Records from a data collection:
------------------------------

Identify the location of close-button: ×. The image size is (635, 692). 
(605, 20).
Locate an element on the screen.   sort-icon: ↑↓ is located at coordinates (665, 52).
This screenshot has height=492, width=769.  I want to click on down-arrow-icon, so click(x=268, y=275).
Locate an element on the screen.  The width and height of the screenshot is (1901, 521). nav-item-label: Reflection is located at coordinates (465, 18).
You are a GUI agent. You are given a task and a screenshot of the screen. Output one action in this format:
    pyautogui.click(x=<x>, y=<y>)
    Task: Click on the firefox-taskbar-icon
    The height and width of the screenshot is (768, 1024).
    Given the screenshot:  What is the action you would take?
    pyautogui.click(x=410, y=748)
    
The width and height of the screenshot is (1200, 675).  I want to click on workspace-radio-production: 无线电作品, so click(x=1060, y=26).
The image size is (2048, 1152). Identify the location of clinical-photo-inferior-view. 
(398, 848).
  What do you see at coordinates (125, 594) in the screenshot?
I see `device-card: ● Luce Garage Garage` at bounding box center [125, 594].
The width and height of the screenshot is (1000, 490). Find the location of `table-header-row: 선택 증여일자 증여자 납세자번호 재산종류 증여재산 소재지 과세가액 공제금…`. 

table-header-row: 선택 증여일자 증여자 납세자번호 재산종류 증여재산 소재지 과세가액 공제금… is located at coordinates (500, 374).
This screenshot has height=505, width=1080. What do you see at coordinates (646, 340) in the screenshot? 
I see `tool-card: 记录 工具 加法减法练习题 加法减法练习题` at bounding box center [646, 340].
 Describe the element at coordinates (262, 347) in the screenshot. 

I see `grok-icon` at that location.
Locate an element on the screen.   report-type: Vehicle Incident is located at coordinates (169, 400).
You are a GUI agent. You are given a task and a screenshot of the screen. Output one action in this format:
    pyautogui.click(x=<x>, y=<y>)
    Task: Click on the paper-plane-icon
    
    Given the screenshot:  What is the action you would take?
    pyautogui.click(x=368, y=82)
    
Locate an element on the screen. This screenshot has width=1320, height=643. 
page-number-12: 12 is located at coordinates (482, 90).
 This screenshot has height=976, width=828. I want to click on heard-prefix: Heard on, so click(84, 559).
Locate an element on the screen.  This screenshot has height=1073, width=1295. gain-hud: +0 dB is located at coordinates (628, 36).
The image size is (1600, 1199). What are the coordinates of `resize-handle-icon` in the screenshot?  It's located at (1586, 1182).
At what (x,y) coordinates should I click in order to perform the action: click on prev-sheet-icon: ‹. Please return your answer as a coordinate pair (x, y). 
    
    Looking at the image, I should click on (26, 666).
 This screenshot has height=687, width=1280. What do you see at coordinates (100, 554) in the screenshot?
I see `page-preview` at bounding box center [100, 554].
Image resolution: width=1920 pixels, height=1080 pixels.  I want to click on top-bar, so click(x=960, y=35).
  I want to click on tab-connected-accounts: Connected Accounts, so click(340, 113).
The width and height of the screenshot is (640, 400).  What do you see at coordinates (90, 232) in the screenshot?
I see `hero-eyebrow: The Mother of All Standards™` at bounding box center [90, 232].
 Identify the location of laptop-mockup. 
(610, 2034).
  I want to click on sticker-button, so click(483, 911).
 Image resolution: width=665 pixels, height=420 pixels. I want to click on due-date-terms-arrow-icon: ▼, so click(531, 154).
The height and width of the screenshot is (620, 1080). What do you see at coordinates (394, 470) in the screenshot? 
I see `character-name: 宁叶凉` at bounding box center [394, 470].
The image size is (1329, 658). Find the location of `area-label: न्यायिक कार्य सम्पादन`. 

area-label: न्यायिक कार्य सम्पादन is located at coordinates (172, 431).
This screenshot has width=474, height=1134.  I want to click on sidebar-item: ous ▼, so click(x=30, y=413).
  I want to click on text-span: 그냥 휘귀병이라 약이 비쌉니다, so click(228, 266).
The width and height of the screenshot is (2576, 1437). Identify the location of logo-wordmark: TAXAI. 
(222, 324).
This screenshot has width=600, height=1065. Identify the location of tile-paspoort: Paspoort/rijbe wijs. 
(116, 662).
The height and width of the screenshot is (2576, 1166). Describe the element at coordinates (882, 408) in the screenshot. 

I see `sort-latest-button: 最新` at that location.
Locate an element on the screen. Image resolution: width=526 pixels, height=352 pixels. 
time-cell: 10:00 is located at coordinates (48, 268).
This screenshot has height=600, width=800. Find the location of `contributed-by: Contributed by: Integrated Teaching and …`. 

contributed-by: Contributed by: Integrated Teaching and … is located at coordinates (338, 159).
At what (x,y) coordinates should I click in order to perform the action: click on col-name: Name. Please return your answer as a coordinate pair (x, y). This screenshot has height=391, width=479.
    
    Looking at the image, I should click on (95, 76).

------------------------------

■ PROBLEM REQUIREMENTS
Turn every line of the rows above into a JSON list of strings, one string per line, and omit any blank lines.

■ FINISHED EXERCISE
[
  "Identify the location of close-button: ×. The image size is (635, 692). ",
  "(605, 20).",
  "Locate an element on the screen.   sort-icon: ↑↓ is located at coordinates (665, 52).",
  "This screenshot has height=492, width=769.  I want to click on down-arrow-icon, so click(x=268, y=275).",
  "Locate an element on the screen.  The width and height of the screenshot is (1901, 521). nav-item-label: Reflection is located at coordinates (465, 18).",
  "You are a GUI agent. You are given a task and a screenshot of the screen. Output one action in this format:",
  "    pyautogui.click(x=<x>, y=<y>)",
  "    Task: Click on the firefox-taskbar-icon",
  "    The height and width of the screenshot is (768, 1024).",
  "    Given the screenshot:  What is the action you would take?",
  "    pyautogui.click(x=410, y=748)",
  "The width and height of the screenshot is (1200, 675).  I want to click on workspace-radio-production: 无线电作品, so click(x=1060, y=26).",
  "The image size is (2048, 1152). Identify the location of clinical-photo-inferior-view. ",
  "(398, 848).",
  "  What do you see at coordinates (125, 594) in the screenshot?",
  "I see `device-card: ● Luce Garage Garage` at bounding box center [125, 594].",
  "The width and height of the screenshot is (1000, 490). Find the location of `table-header-row: 선택 증여일자 증여자 납세자번호 재산종류 증여재산 소재지 과세가액 공제금…`. ",
  "table-header-row: 선택 증여일자 증여자 납세자번호 재산종류 증여재산 소재지 과세가액 공제금… is located at coordinates (500, 374).",
  "This screenshot has height=505, width=1080. What do you see at coordinates (646, 340) in the screenshot? ",
  "I see `tool-card: 记录 工具 加法减法练习题 加法减法练习题` at bounding box center [646, 340].",
  " Describe the element at coordinates (262, 347) in the screenshot. ",
  "I see `grok-icon` at that location.",
  "Locate an element on the screen.   report-type: Vehicle Incident is located at coordinates (169, 400).",
  "You are a GUI agent. You are given a task and a screenshot of the screen. Output one action in this format:",
  "    pyautogui.click(x=<x>, y=<y>)",
  "    Task: Click on the paper-plane-icon",
  "    Given the screenshot:  What is the action you would take?",
  "    pyautogui.click(x=368, y=82)",
  "Locate an element on the screen. This screenshot has width=1320, height=643. ",
  "page-number-12: 12 is located at coordinates (482, 90).",
  " This screenshot has height=976, width=828. I want to click on heard-prefix: Heard on, so click(84, 559).",
  "Locate an element on the screen.  This screenshot has height=1073, width=1295. gain-hud: +0 dB is located at coordinates (628, 36).",
  "The image size is (1600, 1199). What are the coordinates of `resize-handle-icon` in the screenshot?  It's located at (1586, 1182).",
  "At what (x,y) coordinates should I click in order to perform the action: click on prev-sheet-icon: ‹. Please return your answer as a coordinate pair (x, y). ",
  "    Looking at the image, I should click on (26, 666).",
  " This screenshot has height=687, width=1280. What do you see at coordinates (100, 554) in the screenshot?",
  "I see `page-preview` at bounding box center [100, 554].",
  "Image resolution: width=1920 pixels, height=1080 pixels.  I want to click on top-bar, so click(x=960, y=35).",
  "  I want to click on tab-connected-accounts: Connected Accounts, so click(340, 113).",
  "The width and height of the screenshot is (640, 400).  What do you see at coordinates (90, 232) in the screenshot?",
  "I see `hero-eyebrow: The Mother of All Standards™` at bounding box center [90, 232].",
  " Identify the location of laptop-mockup. ",
  "(610, 2034).",
  "  I want to click on sticker-button, so click(483, 911).",
  " Image resolution: width=665 pixels, height=420 pixels. I want to click on due-date-terms-arrow-icon: ▼, so click(531, 154).",
  "The height and width of the screenshot is (620, 1080). What do you see at coordinates (394, 470) in the screenshot? ",
  "I see `character-name: 宁叶凉` at bounding box center [394, 470].",
  "The image size is (1329, 658). Find the location of `area-label: न्यायिक कार्य सम्पादन`. ",
  "area-label: न्यायिक कार्य सम्पादन is located at coordinates (172, 431).",
  "This screenshot has width=474, height=1134.  I want to click on sidebar-item: ous ▼, so click(x=30, y=413).",
  "  I want to click on text-span: 그냥 휘귀병이라 약이 비쌉니다, so click(228, 266).",
  "The width and height of the screenshot is (2576, 1437). Identify the location of logo-wordmark: TAXAI. ",
  "(222, 324).",
  "This screenshot has width=600, height=1065. Identify the location of tile-paspoort: Paspoort/rijbe wijs. ",
  "(116, 662).",
  "The height and width of the screenshot is (2576, 1166). Describe the element at coordinates (882, 408) in the screenshot. ",
  "I see `sort-latest-button: 最新` at that location.",
  "Locate an element on the screen. Image resolution: width=526 pixels, height=352 pixels. ",
  "time-cell: 10:00 is located at coordinates (48, 268).",
  "This screenshot has height=600, width=800. Find the location of `contributed-by: Contributed by: Integrated Teaching and …`. ",
  "contributed-by: Contributed by: Integrated Teaching and … is located at coordinates (338, 159).",
  "At what (x,y) coordinates should I click in order to perform the action: click on col-name: Name. Please return your answer as a coordinate pair (x, y). This screenshot has height=391, width=479.",
  "    Looking at the image, I should click on (95, 76)."
]